Example 1 1.2 parts by weight of an additive a was added to 100 parts by weight of the toner particles, and mixed with a Henschel mixer to obtain a toner composition. Iron powder coated with a fluorine-containing acrylic resin and having an average particle size of 50 μm was used as a carrier, and the toner composition was mixed to a toner concentration of 8% by weight to prepare a developer. Using this developer, a copier (A-Color6)
35, manufactured by Fuji Xerox Co., Ltd.). The evaluation was performed by examining the state of deposits on the photoreceptor surface after copying 25,000 sheets and examining image quality defects of the obtained images. As a result, no deposits and scratches were observed on the surface of the photoreceptor, and a good image was obtained. Also, no spilling of white powder into the copier and no adhesion to the surface of the transfer drum were observed.

Comparative Example 1 1.2 parts by weight of the additive b was added to 100 parts by weight of the toner particles, and mixed with a Henschel mixer to obtain a toner composition. Iron powder coated with a fluorine-containing acrylic resin and having an average particle size of 50 μm was used as a carrier, and the toner composition was mixed to a toner concentration of 8% by weight to prepare a developer. Using this developer, a copier (A-Color6)
35, manufactured by Fuji Xerox Co., Ltd.). The evaluation was performed by examining the state of deposits on the photoreceptor surface after copying 25,000 sheets and examining image quality defects of the obtained images. As a result, deposits were observed on the surface of the photoreceptor, and the image was also recognized as an image quality defect. In addition, spilling of white powder into the copying machine and adhesion to the transfer drum surface were considerably confirmed.

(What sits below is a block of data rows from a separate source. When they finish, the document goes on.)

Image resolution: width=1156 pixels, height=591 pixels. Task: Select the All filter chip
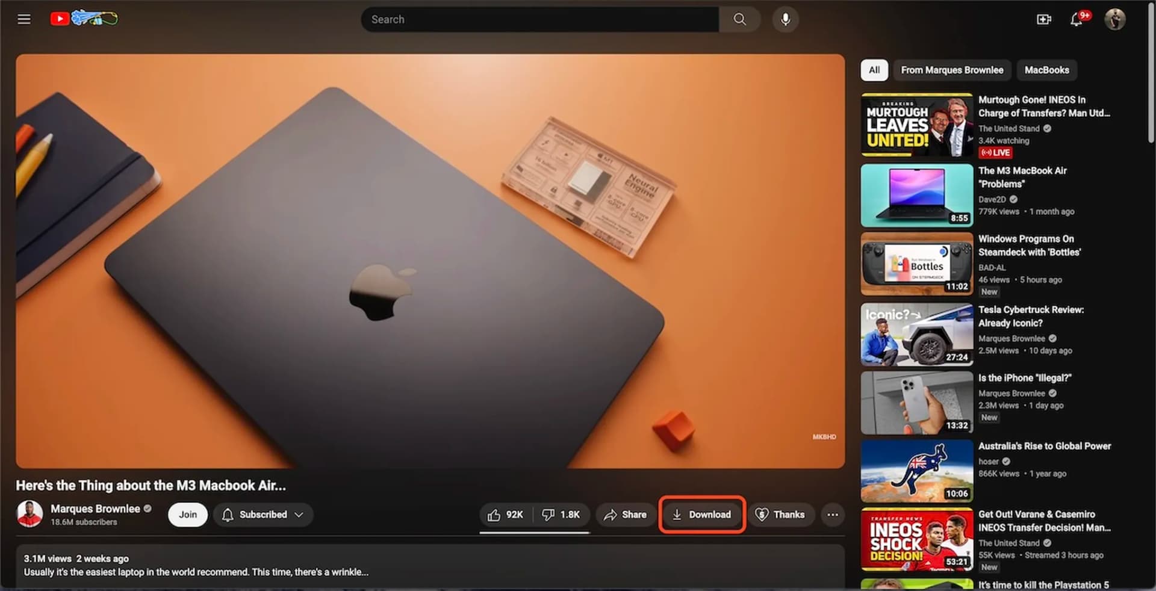point(874,70)
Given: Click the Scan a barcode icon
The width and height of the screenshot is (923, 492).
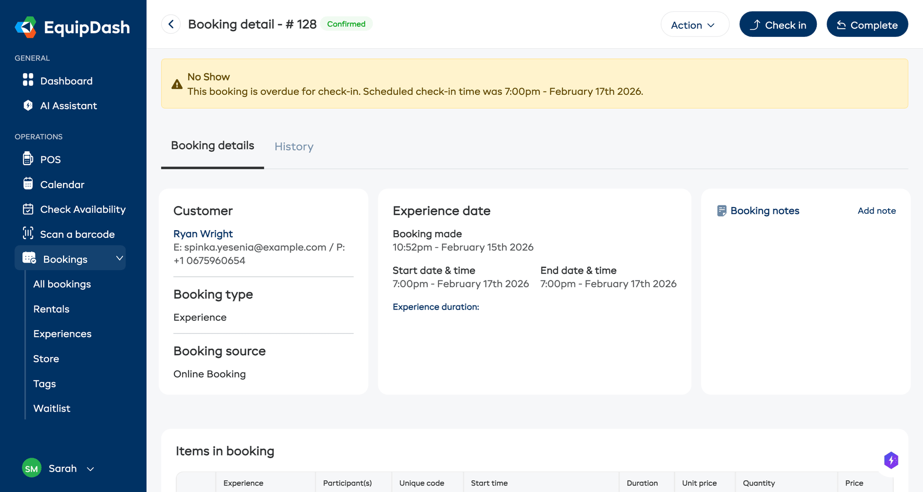Looking at the screenshot, I should tap(28, 234).
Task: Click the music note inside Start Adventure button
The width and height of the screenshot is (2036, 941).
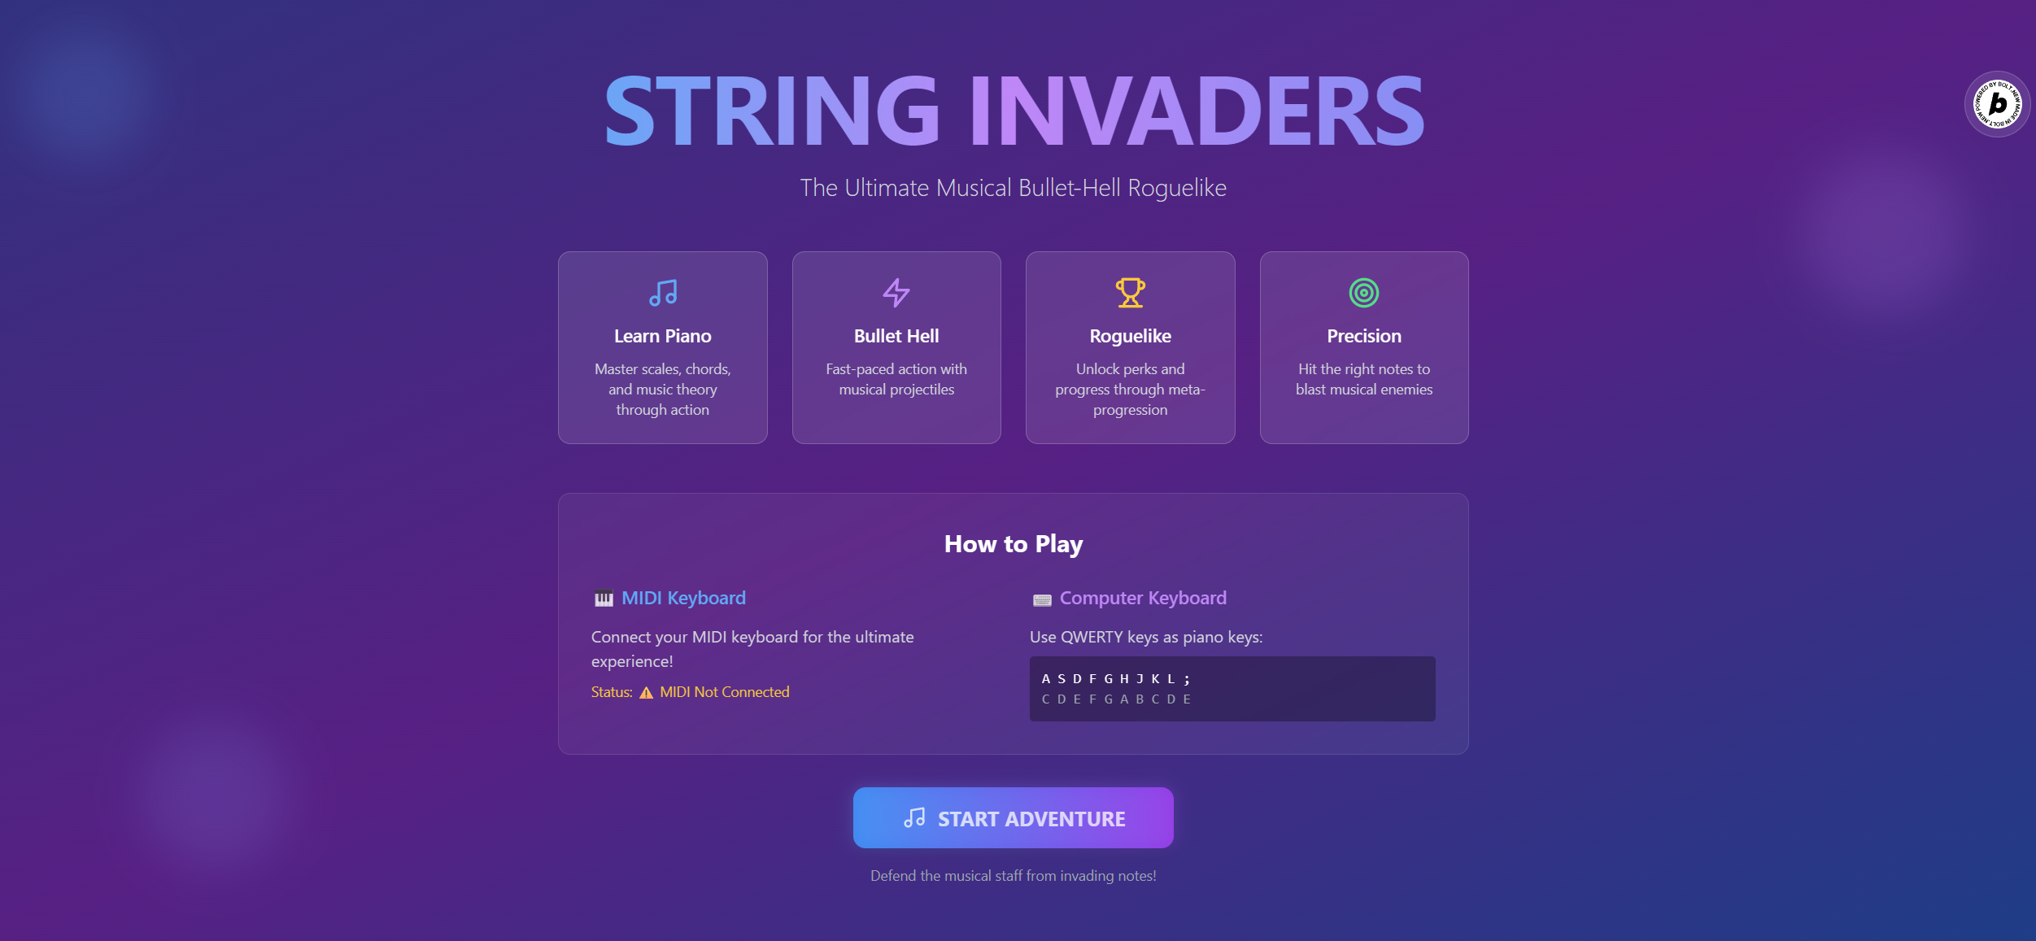Action: (x=914, y=817)
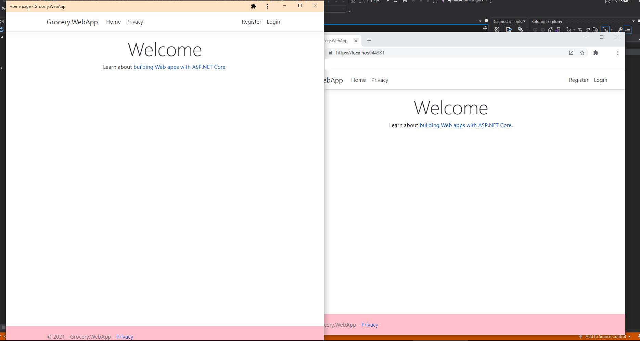Expand the Solution Explorer panel chevron
640x341 pixels.
coord(633,21)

Comparative Example 2 1.2 parts by weight of the additive c was added to 100 parts by weight of the toner particles, and mixed with a Henschel mixer to obtain a toner composition. Iron powder coated with a fluorine-containing acrylic resin and having an average particle size of 50 μm was used as a carrier, and the toner composition was mixed to a toner concentration of 8% by weight to prepare a developer. Using this developer, a copier (A-Color6)
35, manufactured by Fuji Xerox Co., Ltd.). The evaluation was performed by examining the state of deposits on the photoreceptor surface after copying 25,000 sheets and examining image quality defects of the obtained images. As a result, deposits were found on the surface of the photoreceptor, and slight image quality defects were also found in the image. In addition, spilling of white powder into the copying machine and adhesion to the transfer drum surface were confirmed.

[0025]

The toner composition for electrophotography according to the present invention uses the titanium oxide fine particles which have been subjected to the surface treatment satisfying the above-mentioned conditions as external additives. The effect is that contamination can be suppressed for a long time, and a high-quality image free from image quality defects can be obtained for a long time.

Continuation of the front page (56) References JP-A-4-40467 (JP, A) JP-A-4-30961 (JP, A) JP-A-4-2044751 (JP, A) JP-A-6-11887 (JP, A) JP-A-6-19186 (JP, A) JP-A-5-119517 (JP, A) JP-A-6-118697 (JP, A) JP-A-6-11886 (JP, A) 5-94037 (JP, A) (58) Field surveyed (Int. Cl. ⁷ , DB name) G03G 9/08

Claims (4)

(57) [Claims] 1. An electrophotographic toner composition comprising toner particles containing a colorant and a binder resin and an additive, wherein the additive is a surface-treated titanium oxide fine particle produced by a wet method. A toner composition for electrophotography, wherein the additive has a transmittance at 300 nm of 7% to 30% and a transmittance at 600 nm of 80% to 100% in a UV absorption method. 2. The method according to claim 1, wherein the additive is 300 nm in a UV absorption method.
2. The electrophotographic toner composition according to claim 1, wherein the transmittance is 9% to 28% and the transmittance at 600 nm is 85% to 100%. 3. The toner composition for electrophotography according to claim 1, wherein the treating agent used for the surface treatment is a coupling agent or a silicone oil. 4. The electrophotographic toner composition according to claim 1, wherein the binder resin is a polyester resin.